TASK REQUIREMENTS - Rewrite the material from the line containing "The width and height of the screenshot is (1366, 728)." through the end of the material, inclusive, replacing "Filters" with "Sort" and changing nothing else. Leave the pictures out of your answer.

Element and text position data:
+===+

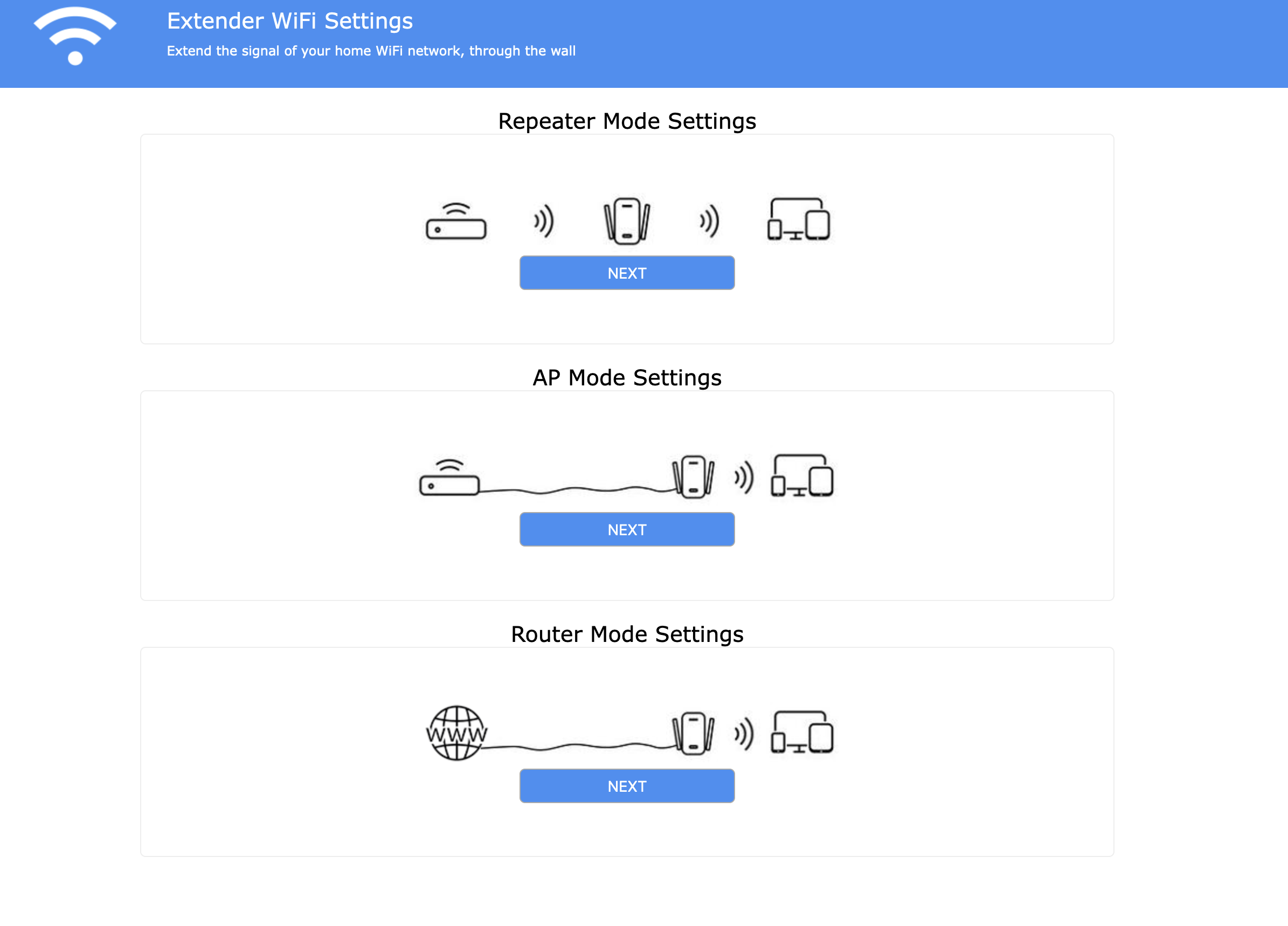The image size is (1288, 926).
Task: Click the WWW globe icon in Router Mode
Action: 456,733
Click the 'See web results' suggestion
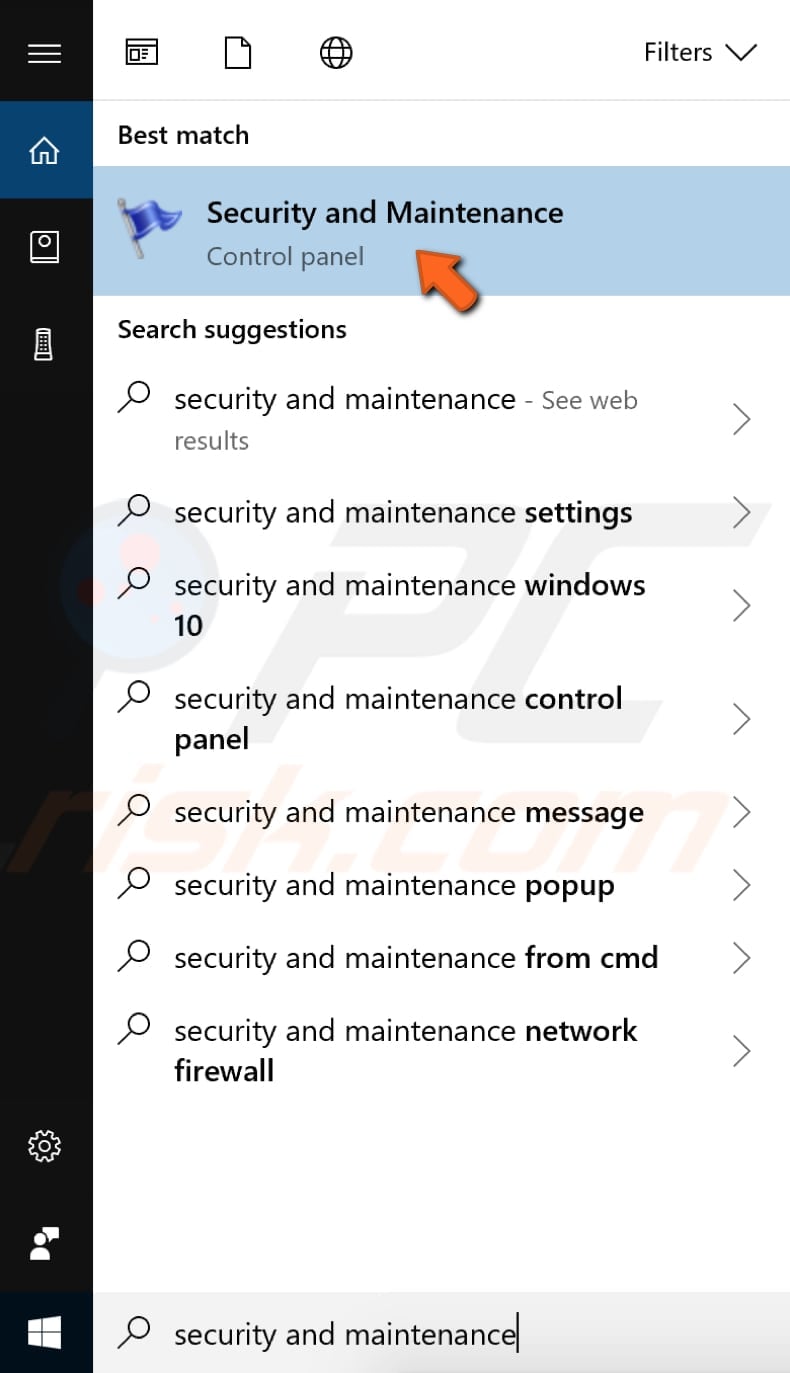The width and height of the screenshot is (790, 1373). (x=405, y=418)
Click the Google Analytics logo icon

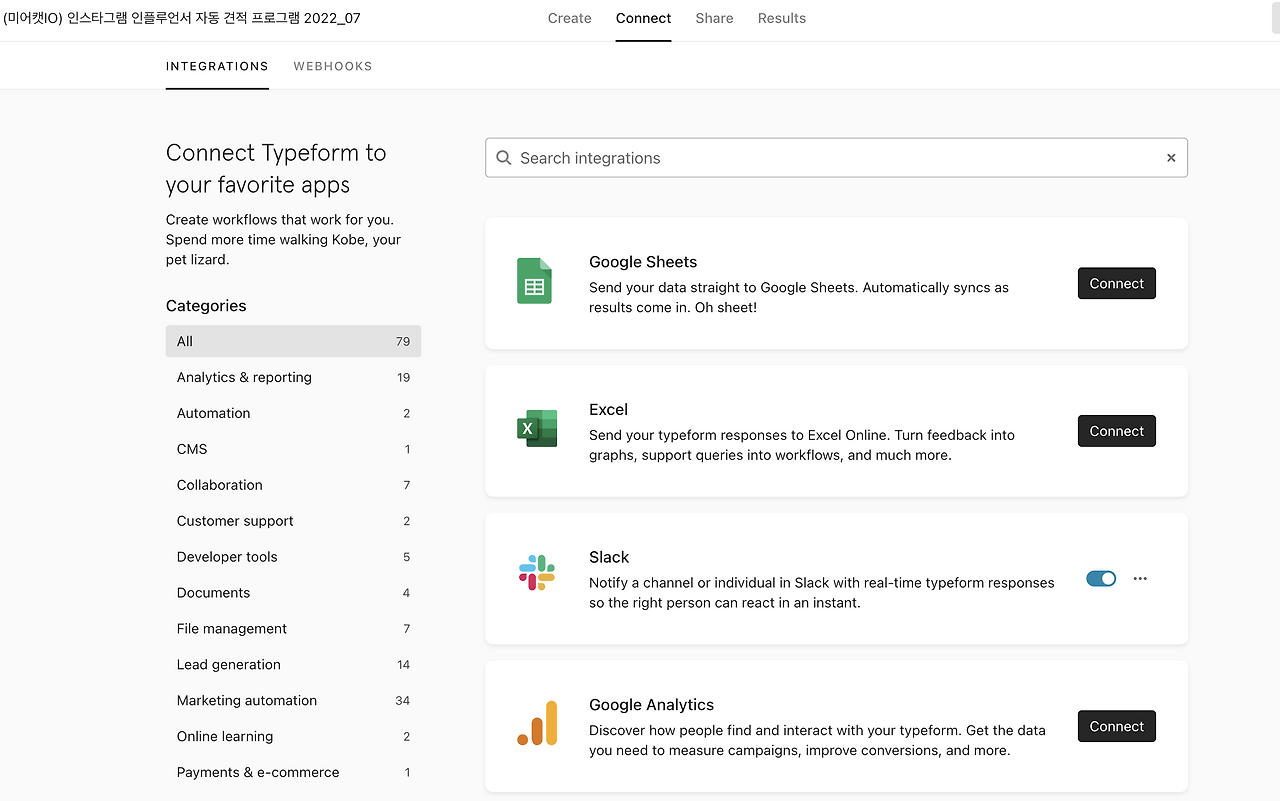(x=537, y=723)
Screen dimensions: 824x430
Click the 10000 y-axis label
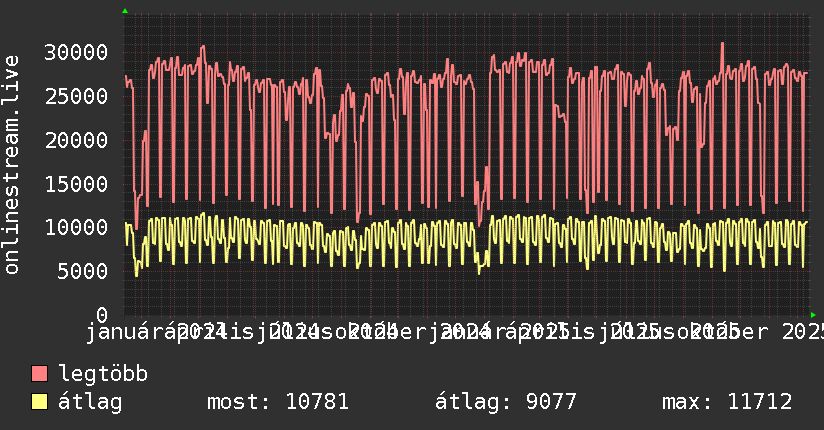click(x=74, y=228)
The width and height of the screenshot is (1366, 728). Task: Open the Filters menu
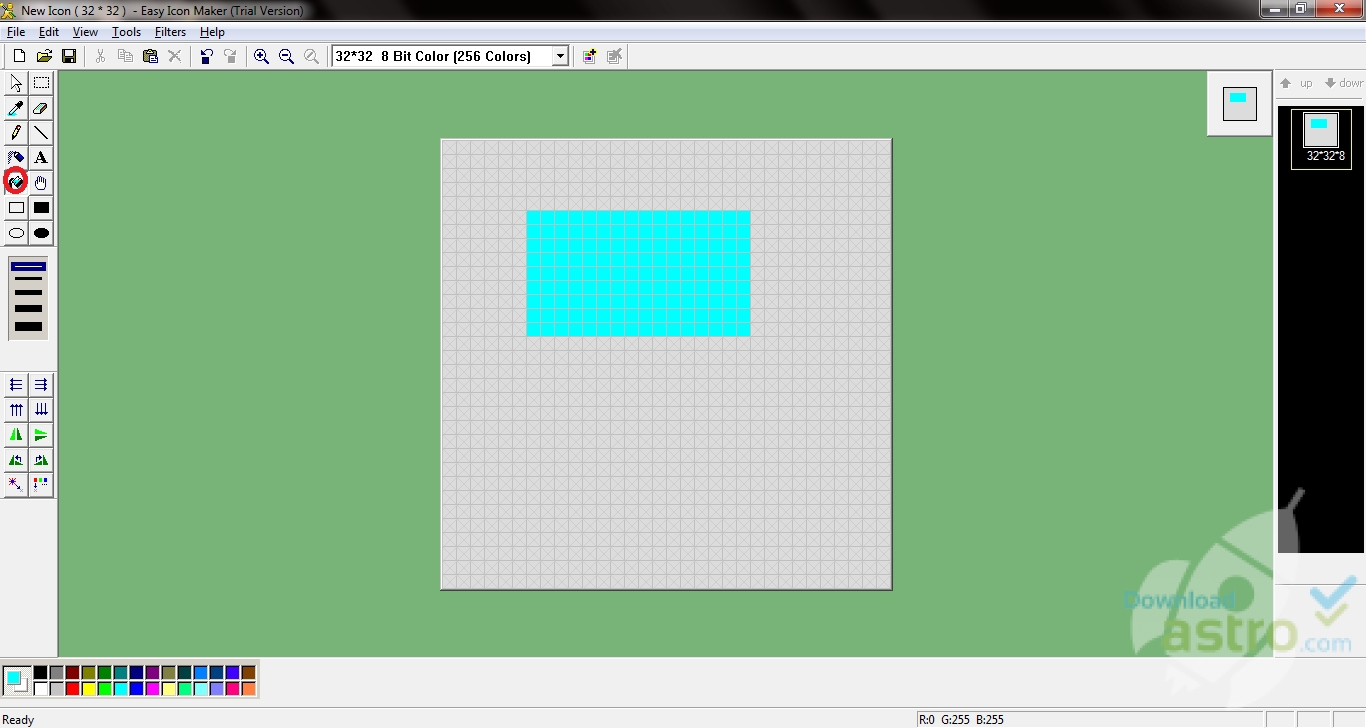pos(170,31)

+===+

SOLUTION FOR THIS EXERCISE -
The width and height of the screenshot is (1366, 728). Task: Open the Sort menu
pos(170,31)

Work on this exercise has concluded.